--- PASSAGE FOR REVIEW Enclosed Below ---

Health Minister Andrew Little says moving Auckland out of alert level 4 remains the plan, with the daily numbers "looking good" and none of Tuesday's cases unable to be linked to previously known cases.
But the threat of a future lockdown can only be dismissed when the Government's confident an outbreak wouldn't overwhelm the health system, he told The AM Show on Wednesday morning.
"We know that the restrictions are going to come off - they have to come off," Little said. "We want to open the borders, we want people to start gathering in decent numbers and go to concerts and that sort of stuff, but we can only do that when vaccination rates are high.
"We are starting on that trajectory, we're well into that trajectory, but we need to make sure the health system is capable of coping if there is an outbreak under those changed circumstances. So this is what we're working on."
Little said last week he asked Ministry of Health officials to come up with a plan on how to deal with the unavoidable cases that will result from a lifting of restrictions, including at the border.
"They have been working on that. I'm expecting a specific strategy in the next three or four weeks on what it looks like when we don't resort to lockdowns," he said.
"We're looking around the world to see what other countries are doing. On the weekend I was talking to my Australian counterpart, the Minister of Health there Greg Hunt and what they are doing. Their strategy is very much about maximising anybody who is infected with COVID to be cared for in the community, be cared for in the home, with health services being able to ring in, check in on a daily basis, provide help. And if there's an indication someone needs to be hospitalised, that can happen."

--- End of Enclosed PASSAGE FOR REVIEW ---
--- GIVEN INFORMATION Enclosed Below ---

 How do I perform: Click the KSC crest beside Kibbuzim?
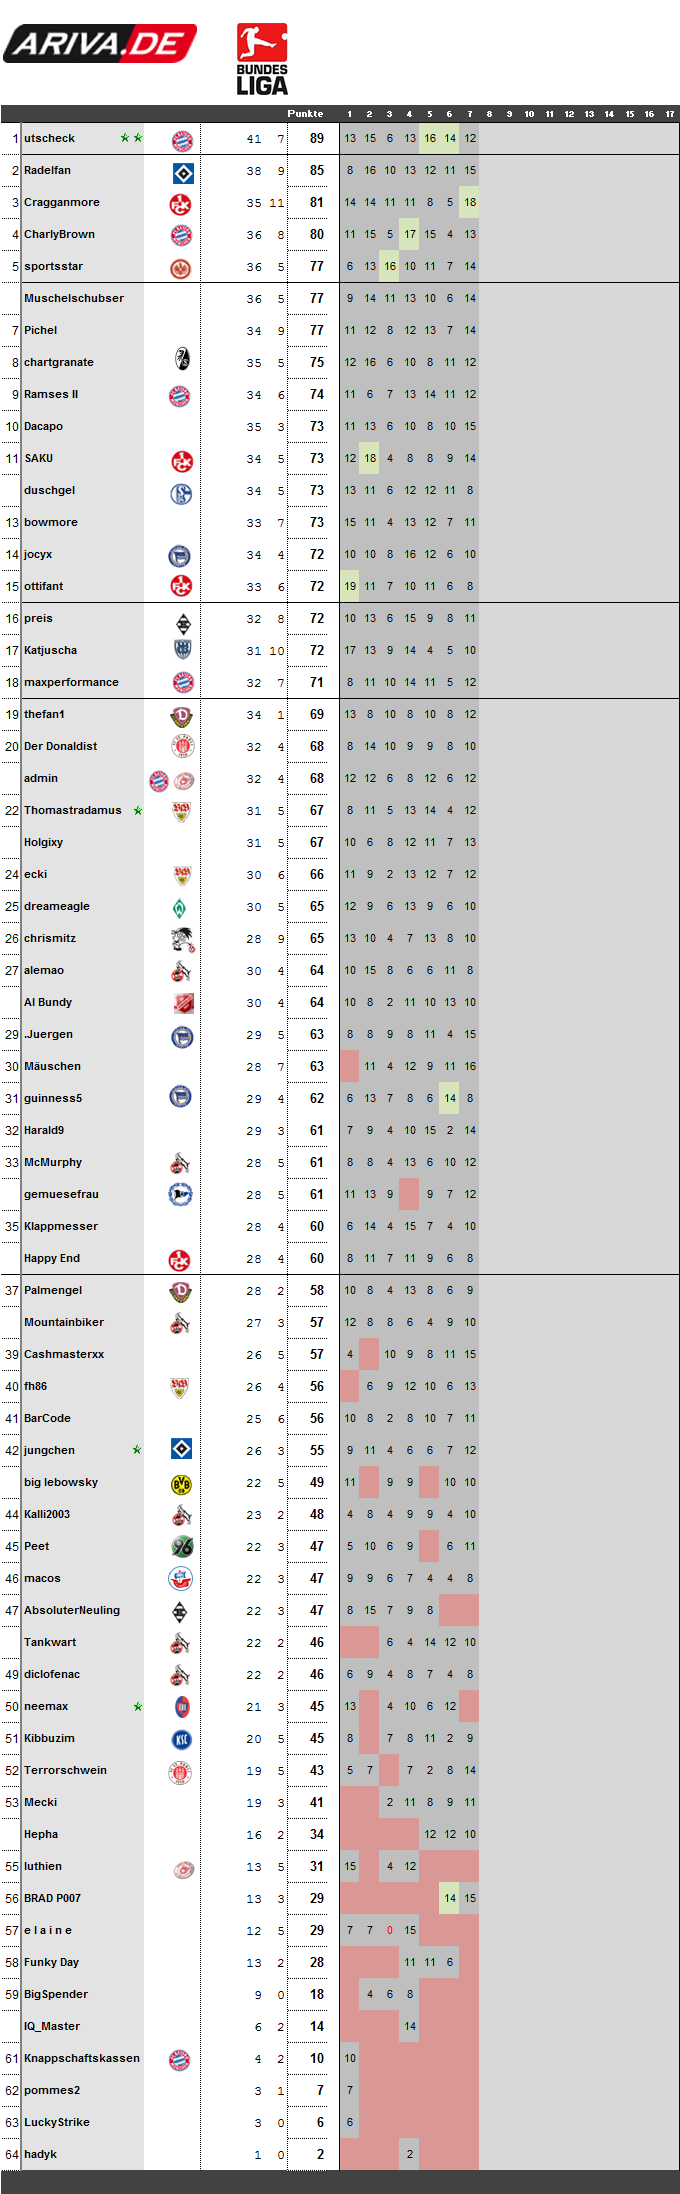click(181, 1740)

--- End of Enclosed GIVEN INFORMATION ---

PARTS OF THE EXERCISE:
- a) Using the article about Auckland's alert level, decide whether each statement agrees with it. For each, answer yes or no and quote the words from the article that decide it.
(i) None of Tuesday's cases were unable to be linked to previously known cases.
(ii) Little spoke with Australia's Minister of Health on the weekend.
(iii) Little expects the specific strategy within two weeks.
- b) Translate this sentence from the article about Auckland's alert level into Spanish: "But the threat of a future lockdown can only be dismissed when the Government's confident an outbreak wouldn't overwhelm the health system, he told The AM Show on Wednesday morning."

RESULTS FOR EACH TASK:
- a)
(i) Yes: "none of Tuesday's cases unable to be linked to previously known cases"
(ii) Yes: "On the weekend I was talking to my Australian counterpart, the Minister of Health there Greg Hunt"
(iii) No: "I'm expecting a specific strategy in the next three or four weeks"

- b) Pero la amenaza de un futuro confinamiento solo puede descartarse cuando el Gobierno tenga la certeza de que un brote no desbordaría el sistema de salud, dijo a The AM Show el miércoles por la mañana.